Boris Pasternak au bac? Chrétien orthodoxe....et Jivago, le Christ "en trop"
Prix Nobel en 1958, considéré comme un très grand poète en Russie dès les années 1920, l'écrivain doit sa célébrité mondiale à son chef-d'œuvre, Le Docteur Jivago. Ce roman unique livre le plus puissant tableau des bouleversements et des violences de la Russie des premières décennies du XXe siècle

Cette introduction ouvre un excellent article de Jean Montenot (*), dans "l'Expresse Culture". Il y dévoile bien la profondeur et la complexité de l'œuvre de Boris Pasternak sans oublier son côté profondément religieux.

Jean Montenot

A l'ère soviétique, les Russes le tenaient pour l'un de leurs plus grands poètes. Même quand ses vers paraissaient sibyllins ou quand l'originalité de ses images les déconcertait, leur "oreille" ne les trompait pas. En Occident, hormis quelques férus de poésie -et ceux qui se souvenaient de la forte impression qu'il fit en tant que membre de la délégation soviétique dépêchée à Paris au Congrès des écrivains contre le fascisme (juin 1935), sa notoriété fut -elle l'est encore- liée à un seul livre: Le Docteur Jivago, un grand roman longtemps inconnu des Russes -et pour cause, puisqu'il n'a été édité, hormis quelques samizdats, qu'en 1988!

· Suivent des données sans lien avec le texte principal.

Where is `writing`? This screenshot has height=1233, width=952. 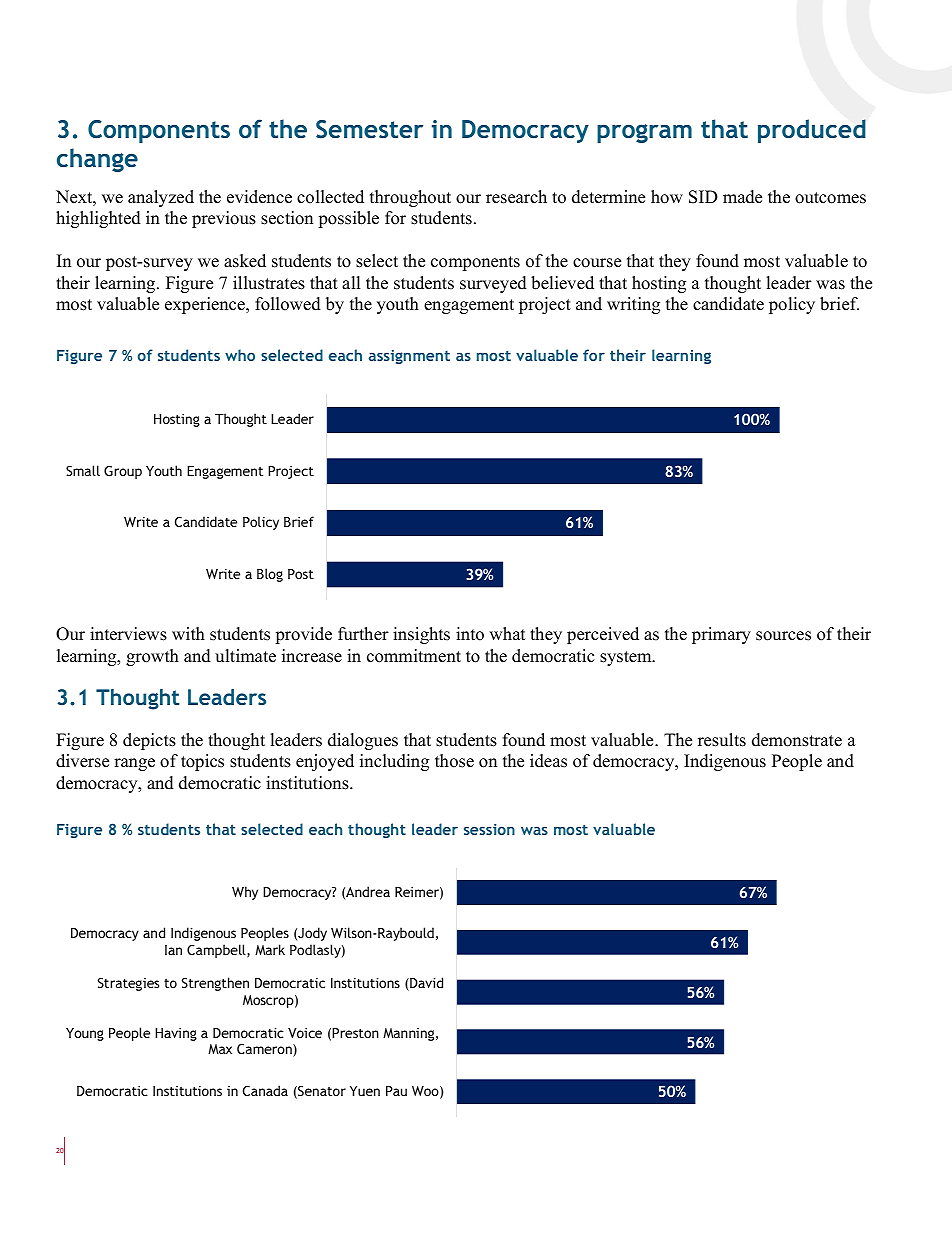
writing is located at coordinates (633, 305).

Boris Pasternak au bac? Chrétien orthodoxe....et Jivago, le Christ "en trop"
La publication de ce roman en Occident joua beaucoup dans l'attribution à Pasternak du prix Nobel de littérature, le 23 octobre 1958. Il fallut la grâce pulpeuse de Julie Christie et le charme un peu vitreux d'Omar Sharif pour que le nom de Pasternak devienne familier à ceux qui, sans cette adaptation, n'auraient jamais lu le roman quand bien même David Lean, le réalisateur, en a occulté la profondeur philosophique et poétique en en faisant un mélodrame sentimental avec en toile de fond l'entraînante "chanson de Lara". Un visage lunaire à la Buster Keaton, des regards où se laissent lire tour à tour l'effroi devant le réel piétiné, l'étonnement de l'enfant qu'un poète demeure un peu plus longtemps qu'un autre et l'assurance de ceux qui savent qu'ils sont du côté de la vie achèvent le signalement convenu d'un écrivain souvent sous-estimé.

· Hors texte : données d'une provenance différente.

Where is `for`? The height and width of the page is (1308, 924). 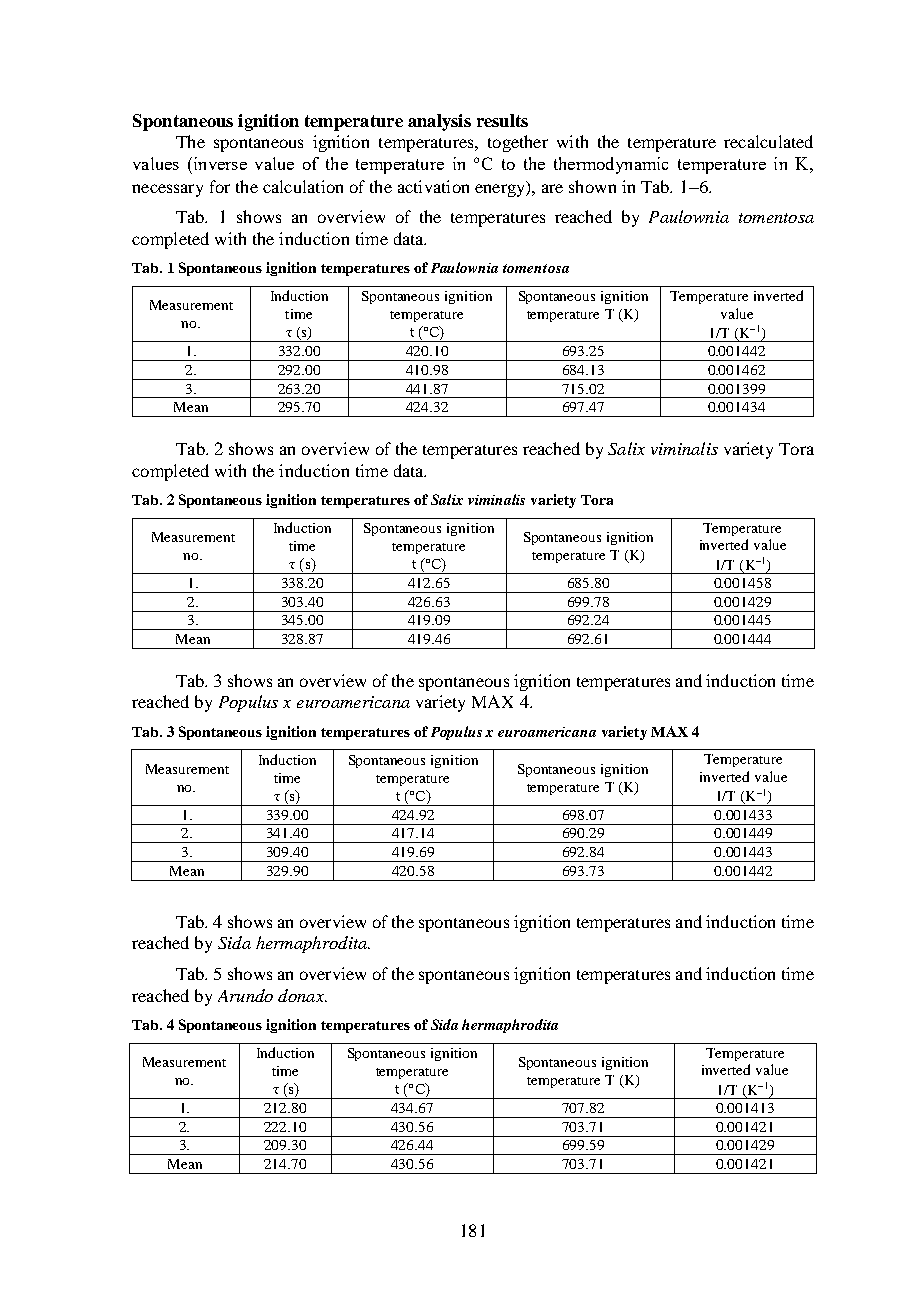
for is located at coordinates (220, 186).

Pasternak est né le 10 février 1890 au cœur du vieux Moscou. Issu d'une famille juive originaire d'Odessa, il est le fils aîné des quatre enfants d'un portraitiste reconnu, Leonid Pasternak, et d'une pianiste, Rosa Kaufman, qui renonça à sa carrière d'interprète pour élever ses enfants. La prime enfance de Pasternak n'en fut pas moins celle d'un enfant d'artistes avec pour ordinaire ce qui, chez la plupart, fait l'extraordinaire de la vie. Leonid, devenu professeur à l'Ecole de peinture, fréquentait ainsi Scriabine, Rilke ou Tolstoï, personnalités qui influencèrent profondément la vie spirituelle et la destinée d'artiste de Boris. Un temps, la figure de Scriabine prédomina -"Scriabine/Oh, Comment fuir les pas de mon idole? (1)"- et, suivant l'exemple de ce maître admiré, Boris projeta, alors qu'il était encore lycéen, de devenir compositeur. En 1909, une sonate pour piano reçut même les encouragements du maître.

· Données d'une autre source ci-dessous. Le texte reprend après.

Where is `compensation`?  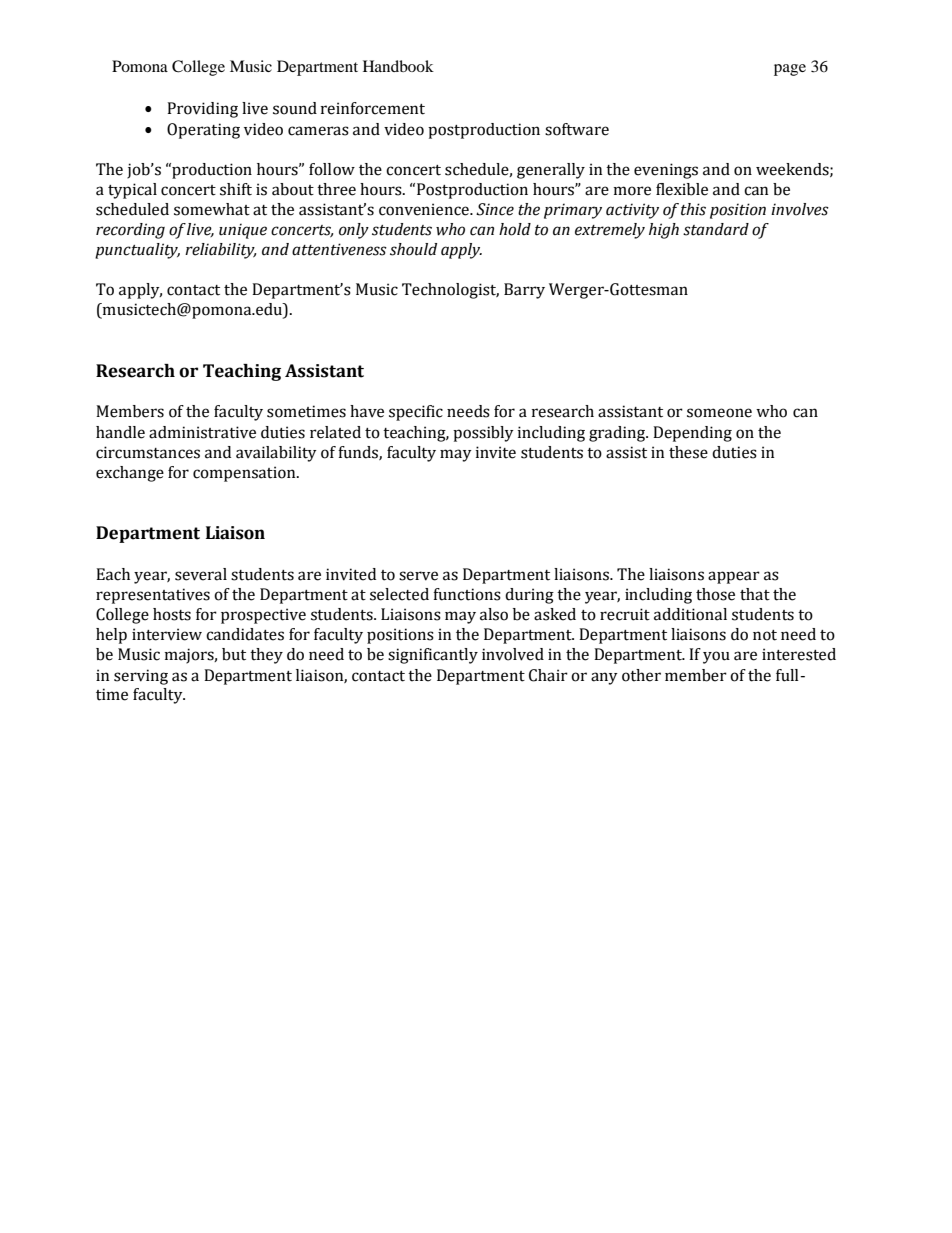
compensation is located at coordinates (245, 474).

Importante aussi fut pour le destin de Boris la sérieuse chute de cheval qu'il fit adolescent, le 6 août 1903. Elle eut pour conséquence une claudication légère, qui devait par la suite le dispenser du service militaire et lui permettre "[d'échapper] en une soirée à deux guerres futures (2)". Si l'on en croit la biographie de son fils aîné, Evgueni, parue en 1997, elle détermina sa vision poétique du monde: "Il perçoit dans son délire le passage des rythmes ternaires et syncopés du galop et de la chute. Désormais, le rythme sera pour lui événement et les événements seront rythmes (3). "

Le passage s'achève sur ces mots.